**Data for this exercise**
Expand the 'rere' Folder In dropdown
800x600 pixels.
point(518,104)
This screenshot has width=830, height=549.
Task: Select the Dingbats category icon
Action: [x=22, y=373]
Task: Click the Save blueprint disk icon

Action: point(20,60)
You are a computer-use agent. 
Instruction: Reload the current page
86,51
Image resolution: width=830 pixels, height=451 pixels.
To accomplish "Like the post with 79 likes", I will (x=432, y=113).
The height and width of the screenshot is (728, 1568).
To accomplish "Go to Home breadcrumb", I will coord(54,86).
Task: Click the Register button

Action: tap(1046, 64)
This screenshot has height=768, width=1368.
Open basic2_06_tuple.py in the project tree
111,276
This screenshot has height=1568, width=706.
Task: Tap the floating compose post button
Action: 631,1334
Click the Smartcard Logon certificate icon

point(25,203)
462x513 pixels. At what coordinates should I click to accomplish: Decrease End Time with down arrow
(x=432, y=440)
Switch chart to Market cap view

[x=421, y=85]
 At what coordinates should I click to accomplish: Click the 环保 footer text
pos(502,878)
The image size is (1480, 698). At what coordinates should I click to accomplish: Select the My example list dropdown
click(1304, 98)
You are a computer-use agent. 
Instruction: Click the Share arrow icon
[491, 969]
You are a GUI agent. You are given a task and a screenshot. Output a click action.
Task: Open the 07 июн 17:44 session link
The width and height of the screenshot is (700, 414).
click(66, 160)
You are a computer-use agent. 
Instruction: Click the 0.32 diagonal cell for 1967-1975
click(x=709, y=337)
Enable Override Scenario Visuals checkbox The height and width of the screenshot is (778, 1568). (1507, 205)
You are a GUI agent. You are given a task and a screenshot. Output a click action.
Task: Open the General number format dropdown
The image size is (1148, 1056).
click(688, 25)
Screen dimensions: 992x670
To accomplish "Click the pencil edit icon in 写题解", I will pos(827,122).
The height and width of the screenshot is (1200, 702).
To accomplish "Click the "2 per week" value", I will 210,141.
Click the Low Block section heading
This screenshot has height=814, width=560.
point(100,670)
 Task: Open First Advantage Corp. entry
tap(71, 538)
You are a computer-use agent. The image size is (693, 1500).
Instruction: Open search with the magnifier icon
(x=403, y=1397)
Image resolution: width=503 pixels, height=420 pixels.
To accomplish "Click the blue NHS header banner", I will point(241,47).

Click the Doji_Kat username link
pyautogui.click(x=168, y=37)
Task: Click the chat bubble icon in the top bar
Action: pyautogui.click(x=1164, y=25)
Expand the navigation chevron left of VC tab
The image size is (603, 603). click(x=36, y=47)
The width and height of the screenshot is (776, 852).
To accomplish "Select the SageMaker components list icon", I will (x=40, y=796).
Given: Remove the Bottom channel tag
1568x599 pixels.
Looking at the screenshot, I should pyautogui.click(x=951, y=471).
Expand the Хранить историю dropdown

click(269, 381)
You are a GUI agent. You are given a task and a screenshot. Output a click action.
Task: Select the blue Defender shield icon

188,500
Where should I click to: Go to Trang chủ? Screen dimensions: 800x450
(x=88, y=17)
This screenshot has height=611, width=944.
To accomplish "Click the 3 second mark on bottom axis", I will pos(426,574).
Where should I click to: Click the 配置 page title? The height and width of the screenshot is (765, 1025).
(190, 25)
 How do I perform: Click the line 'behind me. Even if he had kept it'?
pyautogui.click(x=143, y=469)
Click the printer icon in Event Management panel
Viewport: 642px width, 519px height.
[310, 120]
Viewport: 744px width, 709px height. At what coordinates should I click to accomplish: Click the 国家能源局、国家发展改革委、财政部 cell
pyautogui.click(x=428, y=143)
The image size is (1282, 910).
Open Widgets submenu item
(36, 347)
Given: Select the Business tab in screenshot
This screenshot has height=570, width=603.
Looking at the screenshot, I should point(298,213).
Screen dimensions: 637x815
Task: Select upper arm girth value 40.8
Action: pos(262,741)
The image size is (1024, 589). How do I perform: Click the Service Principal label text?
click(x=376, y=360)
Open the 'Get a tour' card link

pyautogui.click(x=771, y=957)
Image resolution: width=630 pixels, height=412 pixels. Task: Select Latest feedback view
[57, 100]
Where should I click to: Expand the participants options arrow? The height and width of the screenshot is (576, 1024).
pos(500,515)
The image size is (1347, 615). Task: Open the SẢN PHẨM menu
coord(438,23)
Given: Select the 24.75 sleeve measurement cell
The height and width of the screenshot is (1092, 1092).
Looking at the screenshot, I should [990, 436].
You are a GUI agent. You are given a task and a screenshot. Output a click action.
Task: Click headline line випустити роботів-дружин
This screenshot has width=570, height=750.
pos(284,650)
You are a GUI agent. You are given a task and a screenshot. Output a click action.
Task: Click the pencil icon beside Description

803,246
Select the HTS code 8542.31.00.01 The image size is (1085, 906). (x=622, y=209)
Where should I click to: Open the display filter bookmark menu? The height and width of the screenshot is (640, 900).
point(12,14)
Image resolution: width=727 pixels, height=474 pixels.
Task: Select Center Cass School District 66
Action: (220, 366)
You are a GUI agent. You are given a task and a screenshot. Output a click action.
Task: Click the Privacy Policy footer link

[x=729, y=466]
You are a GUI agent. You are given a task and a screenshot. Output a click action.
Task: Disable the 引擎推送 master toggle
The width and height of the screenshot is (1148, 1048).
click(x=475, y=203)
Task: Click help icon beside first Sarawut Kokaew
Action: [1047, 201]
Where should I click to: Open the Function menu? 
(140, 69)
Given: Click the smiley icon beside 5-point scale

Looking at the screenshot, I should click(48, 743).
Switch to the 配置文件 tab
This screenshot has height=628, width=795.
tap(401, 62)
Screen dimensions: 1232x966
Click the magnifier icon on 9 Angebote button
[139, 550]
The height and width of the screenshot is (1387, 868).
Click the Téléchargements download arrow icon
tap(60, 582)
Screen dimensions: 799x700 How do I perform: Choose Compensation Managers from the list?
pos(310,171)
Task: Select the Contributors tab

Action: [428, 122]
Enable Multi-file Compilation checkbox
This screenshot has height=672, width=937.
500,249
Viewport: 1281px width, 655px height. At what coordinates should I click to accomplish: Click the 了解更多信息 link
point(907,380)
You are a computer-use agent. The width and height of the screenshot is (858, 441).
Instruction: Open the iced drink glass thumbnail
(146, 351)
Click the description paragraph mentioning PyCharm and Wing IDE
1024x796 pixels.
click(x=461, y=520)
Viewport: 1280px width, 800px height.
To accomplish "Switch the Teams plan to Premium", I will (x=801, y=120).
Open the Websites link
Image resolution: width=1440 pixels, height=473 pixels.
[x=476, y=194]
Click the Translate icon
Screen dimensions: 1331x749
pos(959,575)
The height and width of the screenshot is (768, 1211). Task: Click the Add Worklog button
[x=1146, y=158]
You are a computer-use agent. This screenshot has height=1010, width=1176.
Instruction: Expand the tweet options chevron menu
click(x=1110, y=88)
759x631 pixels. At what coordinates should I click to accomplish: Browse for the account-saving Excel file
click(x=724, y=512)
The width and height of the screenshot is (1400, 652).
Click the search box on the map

**Task brief**
Once you reach the line that holds "Viewport: 1281px width, 655px", print it and every line after it through the end of the records, word for word.

**Output of the exercise**
Viewport: 1281px width, 655px height. At what coordinates should I click to accomplish: Click the 了解更多信息 link
point(907,380)
You are a computer-use agent. The width and height of the screenshot is (858, 441).
Instruction: Open the iced drink glass thumbnail
(146, 351)
Click the description paragraph mentioning PyCharm and Wing IDE
1024x796 pixels.
click(x=461, y=520)
Viewport: 1280px width, 800px height.
To accomplish "Switch the Teams plan to Premium", I will (x=801, y=120).
Open the Websites link
Image resolution: width=1440 pixels, height=473 pixels.
[x=476, y=194]
Click the Translate icon
Screen dimensions: 1331x749
pos(959,575)
The height and width of the screenshot is (768, 1211). Task: Click the Add Worklog button
[x=1146, y=158]
You are a computer-use agent. This screenshot has height=1010, width=1176.
Instruction: Expand the tweet options chevron menu
click(x=1110, y=88)
759x631 pixels. At what coordinates should I click to accomplish: Browse for the account-saving Excel file
click(x=724, y=512)
The width and height of the screenshot is (1400, 652).
Click the search box on the map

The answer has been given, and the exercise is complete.